Im having a directory that stores 1.373.800 files and takes up 28GB. So, a lot of fairly small files (exports, some files just are indications if a job ran sucessfully and are 0 byte).
Also, there is a directory with 951.797 files that takes up 79GB, these are mostly images.
If you look at the numbers you might say, hey, that first directory will take much more time to sync. Nope, you´re as wrong as one could be
It takes about 4 minutes, while syncing the folder with less files (but higher average file size) takes about two and a half hour.
Both syncs are using the very same VPS with the same rclone settings, which are: --transfers 64 -u sync
The destination is the same Bucket, different target directorys though.
While there is a huge difference in time it needs for the sync there is as well a high difference in Backblaze Class C Transactions (https://www.backblaze.com/b2/b2-transactions-price.html).
Syncing the directory with less files need 346.200 transactions where the one with more files just needed around 1.500.
Here is a screenshot of the current report data for B2 transactions: https://imgur.com/a/xZMI4m8
(currently syncing the directorys again for testing purposes, so numbers are already higher than mentioned above)
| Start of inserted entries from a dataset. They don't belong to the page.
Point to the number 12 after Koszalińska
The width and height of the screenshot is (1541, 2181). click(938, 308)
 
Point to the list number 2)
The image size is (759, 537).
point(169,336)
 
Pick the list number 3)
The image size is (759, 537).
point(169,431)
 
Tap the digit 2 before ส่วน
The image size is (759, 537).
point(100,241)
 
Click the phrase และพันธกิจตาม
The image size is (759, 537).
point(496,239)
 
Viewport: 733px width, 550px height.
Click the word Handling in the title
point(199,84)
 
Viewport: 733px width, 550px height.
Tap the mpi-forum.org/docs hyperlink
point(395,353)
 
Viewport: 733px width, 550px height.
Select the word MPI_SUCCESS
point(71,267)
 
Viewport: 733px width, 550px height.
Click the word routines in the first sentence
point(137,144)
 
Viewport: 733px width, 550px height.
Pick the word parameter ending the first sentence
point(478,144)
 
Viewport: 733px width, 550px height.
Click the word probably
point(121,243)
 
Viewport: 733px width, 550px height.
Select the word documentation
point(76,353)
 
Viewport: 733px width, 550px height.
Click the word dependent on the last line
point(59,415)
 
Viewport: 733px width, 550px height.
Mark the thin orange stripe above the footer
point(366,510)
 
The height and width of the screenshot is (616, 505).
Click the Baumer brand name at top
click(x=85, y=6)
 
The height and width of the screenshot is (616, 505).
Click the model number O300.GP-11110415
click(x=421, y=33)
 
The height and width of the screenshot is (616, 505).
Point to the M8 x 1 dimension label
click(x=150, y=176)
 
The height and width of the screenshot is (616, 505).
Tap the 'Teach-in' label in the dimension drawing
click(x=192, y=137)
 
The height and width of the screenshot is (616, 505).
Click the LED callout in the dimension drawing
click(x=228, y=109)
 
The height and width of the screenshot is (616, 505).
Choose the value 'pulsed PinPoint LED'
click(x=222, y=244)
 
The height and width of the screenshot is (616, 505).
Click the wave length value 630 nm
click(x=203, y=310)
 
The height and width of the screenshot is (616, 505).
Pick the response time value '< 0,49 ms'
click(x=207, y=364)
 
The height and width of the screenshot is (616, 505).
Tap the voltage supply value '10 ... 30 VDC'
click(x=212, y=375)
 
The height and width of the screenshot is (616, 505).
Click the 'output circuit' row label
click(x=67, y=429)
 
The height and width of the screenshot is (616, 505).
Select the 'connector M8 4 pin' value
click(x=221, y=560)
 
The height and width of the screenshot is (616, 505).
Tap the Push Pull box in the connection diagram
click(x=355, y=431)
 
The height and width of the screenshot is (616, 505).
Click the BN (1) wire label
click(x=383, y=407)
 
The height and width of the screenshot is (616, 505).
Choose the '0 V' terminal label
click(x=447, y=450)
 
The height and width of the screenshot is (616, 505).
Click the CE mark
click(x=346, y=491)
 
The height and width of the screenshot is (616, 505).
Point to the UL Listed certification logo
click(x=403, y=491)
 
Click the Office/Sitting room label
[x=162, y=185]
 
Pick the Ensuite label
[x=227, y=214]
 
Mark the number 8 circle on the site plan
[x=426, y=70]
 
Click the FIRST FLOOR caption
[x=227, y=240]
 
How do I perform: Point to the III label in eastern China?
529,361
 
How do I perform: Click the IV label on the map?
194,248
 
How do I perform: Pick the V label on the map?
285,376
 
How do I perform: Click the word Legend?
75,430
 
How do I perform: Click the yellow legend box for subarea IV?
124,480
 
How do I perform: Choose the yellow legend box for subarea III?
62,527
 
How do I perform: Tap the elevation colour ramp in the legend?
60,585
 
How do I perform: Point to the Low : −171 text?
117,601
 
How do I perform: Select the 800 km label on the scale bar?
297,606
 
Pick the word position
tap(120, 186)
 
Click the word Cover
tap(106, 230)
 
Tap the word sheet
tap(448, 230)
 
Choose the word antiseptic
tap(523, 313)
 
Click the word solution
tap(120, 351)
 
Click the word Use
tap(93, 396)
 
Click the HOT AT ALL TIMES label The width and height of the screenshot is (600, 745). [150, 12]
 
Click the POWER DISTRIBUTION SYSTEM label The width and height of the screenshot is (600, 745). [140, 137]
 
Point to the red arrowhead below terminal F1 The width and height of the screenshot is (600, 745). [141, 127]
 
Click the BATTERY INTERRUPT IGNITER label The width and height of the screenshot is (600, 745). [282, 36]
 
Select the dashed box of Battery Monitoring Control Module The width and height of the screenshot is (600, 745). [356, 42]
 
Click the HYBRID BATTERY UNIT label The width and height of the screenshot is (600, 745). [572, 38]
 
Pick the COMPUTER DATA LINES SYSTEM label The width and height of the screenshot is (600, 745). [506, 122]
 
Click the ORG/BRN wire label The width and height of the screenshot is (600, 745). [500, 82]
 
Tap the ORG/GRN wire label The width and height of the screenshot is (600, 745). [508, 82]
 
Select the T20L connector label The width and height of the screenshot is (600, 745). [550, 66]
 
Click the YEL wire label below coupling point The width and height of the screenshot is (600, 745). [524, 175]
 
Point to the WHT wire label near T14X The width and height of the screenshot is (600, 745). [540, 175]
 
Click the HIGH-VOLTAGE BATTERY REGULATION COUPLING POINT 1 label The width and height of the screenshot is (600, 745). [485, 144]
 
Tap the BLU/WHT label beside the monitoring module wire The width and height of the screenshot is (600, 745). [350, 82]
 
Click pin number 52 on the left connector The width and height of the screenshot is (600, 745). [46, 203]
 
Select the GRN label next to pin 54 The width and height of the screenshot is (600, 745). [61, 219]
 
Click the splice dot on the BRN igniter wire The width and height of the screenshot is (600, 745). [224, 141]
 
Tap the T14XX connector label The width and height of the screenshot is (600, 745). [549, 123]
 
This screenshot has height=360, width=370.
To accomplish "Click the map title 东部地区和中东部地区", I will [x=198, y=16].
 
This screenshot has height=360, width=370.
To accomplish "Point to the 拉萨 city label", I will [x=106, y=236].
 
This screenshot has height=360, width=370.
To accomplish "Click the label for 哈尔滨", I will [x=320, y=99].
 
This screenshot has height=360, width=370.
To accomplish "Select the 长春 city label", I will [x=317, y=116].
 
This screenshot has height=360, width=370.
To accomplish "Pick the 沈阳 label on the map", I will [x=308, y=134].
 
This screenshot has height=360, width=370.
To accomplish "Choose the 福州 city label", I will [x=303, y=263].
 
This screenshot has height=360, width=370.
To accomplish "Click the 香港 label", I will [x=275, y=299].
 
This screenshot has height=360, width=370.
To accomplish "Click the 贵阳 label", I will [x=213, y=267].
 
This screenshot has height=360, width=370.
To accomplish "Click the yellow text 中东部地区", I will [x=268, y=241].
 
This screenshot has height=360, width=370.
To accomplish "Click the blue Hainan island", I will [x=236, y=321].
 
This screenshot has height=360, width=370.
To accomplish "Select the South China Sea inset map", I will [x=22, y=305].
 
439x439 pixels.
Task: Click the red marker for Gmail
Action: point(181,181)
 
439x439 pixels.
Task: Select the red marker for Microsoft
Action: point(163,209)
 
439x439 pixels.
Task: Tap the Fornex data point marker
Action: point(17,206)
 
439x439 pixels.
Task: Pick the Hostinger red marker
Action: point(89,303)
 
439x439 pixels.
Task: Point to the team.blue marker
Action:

Any idea why there is such a huge discrepancy in these two syncs? Also, let me know if you need more informations.
Edit:
While digging a little further (and verifying the numbers above) i think i discovered the core problem for this. While the one folder has 1,3 million files, it only has 53 folders. The 950k files are split up into 365k folders.
Is there a way to significantly increase the lookup speed? Im currently trying --tpslimit 16 --tpslimit-burst 32 which got me from 4 minutes to 3m 20s for the 53 sub folder one, which is nice. Will need some more time for the other folder to see the improvement
On the other hand, using --fast-list seems to be limited by the other sides performance, doubled the runtime at 6m 45s .